--- BEGIN Input material ---

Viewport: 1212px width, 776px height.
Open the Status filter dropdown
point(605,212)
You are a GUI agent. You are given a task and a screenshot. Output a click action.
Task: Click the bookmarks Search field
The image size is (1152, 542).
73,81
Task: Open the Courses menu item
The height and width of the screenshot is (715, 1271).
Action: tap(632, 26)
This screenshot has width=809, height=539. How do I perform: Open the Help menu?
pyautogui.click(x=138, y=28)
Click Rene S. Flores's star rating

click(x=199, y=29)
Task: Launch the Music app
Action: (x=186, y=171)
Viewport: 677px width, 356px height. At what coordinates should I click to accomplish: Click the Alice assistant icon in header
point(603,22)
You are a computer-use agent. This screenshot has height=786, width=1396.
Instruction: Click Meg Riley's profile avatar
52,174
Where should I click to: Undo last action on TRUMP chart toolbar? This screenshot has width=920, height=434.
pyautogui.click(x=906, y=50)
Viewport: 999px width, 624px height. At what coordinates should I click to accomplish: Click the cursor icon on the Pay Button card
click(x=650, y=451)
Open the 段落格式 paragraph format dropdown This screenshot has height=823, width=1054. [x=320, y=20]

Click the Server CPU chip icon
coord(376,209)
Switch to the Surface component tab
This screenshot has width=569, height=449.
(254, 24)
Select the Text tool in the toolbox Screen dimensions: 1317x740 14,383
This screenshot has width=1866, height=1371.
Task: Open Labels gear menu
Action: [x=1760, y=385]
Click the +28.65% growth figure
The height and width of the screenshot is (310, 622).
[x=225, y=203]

--- END Input material ---

▸ **What you are asked to do**:
Rewrite every line of the records above as a Markdown table with the columns "Row" and "Line", numbering the rows in order and skipping blank lines.

▸ **Result**:
| Row | Line |
|---|---|
| 1 | Viewport: 1212px width, 776px height. |
| 2 | Open the Status filter dropdown |
| 3 | point(605,212) |
| 4 | You are a GUI agent. You are given a task and a screenshot. Output a click action. |
| 5 | Task: Click the bookmarks Search field |
| 6 | The image size is (1152, 542). |
| 7 | 73,81 |
| 8 | Task: Open the Courses menu item |
| 9 | The height and width of the screenshot is (715, 1271). |
| 10 | Action: tap(632, 26) |
| 11 | This screenshot has width=809, height=539. How do I perform: Open the Help menu? |
| 12 | pyautogui.click(x=138, y=28) |
| 13 | Click Rene S. Flores's star rating |
| 14 | click(x=199, y=29) |
| 15 | Task: Launch the Music app |
| 16 | Action: (x=186, y=171) |
| 17 | Viewport: 677px width, 356px height. At what coordinates should I click to accomplish: Click the Alice assistant icon in header |
| 18 | point(603,22) |
| 19 | You are a computer-use agent. This screenshot has height=786, width=1396. |
| 20 | Instruction: Click Meg Riley's profile avatar |
| 21 | 52,174 |
| 22 | Where should I click to: Undo last action on TRUMP chart toolbar? This screenshot has width=920, height=434. |
| 23 | pyautogui.click(x=906, y=50) |
| 24 | Viewport: 999px width, 624px height. At what coordinates should I click to accomplish: Click the cursor icon on the Pay Button card |
| 25 | click(x=650, y=451) |
| 26 | Open the 段落格式 paragraph format dropdown This screenshot has height=823, width=1054. [x=320, y=20] |
| 27 | Click the Server CPU chip icon |
| 28 | coord(376,209) |
| 29 | Switch to the Surface component tab |
| 30 | This screenshot has width=569, height=449. |
| 31 | (254, 24) |
| 32 | Select the Text tool in the toolbox Screen dimensions: 1317x740 14,383 |
| 33 | This screenshot has width=1866, height=1371. |
| 34 | Task: Open Labels gear menu |
| 35 | Action: [x=1760, y=385] |
| 36 | Click the +28.65% growth figure |
| 37 | The height and width of the screenshot is (310, 622). |
| 38 | [x=225, y=203] |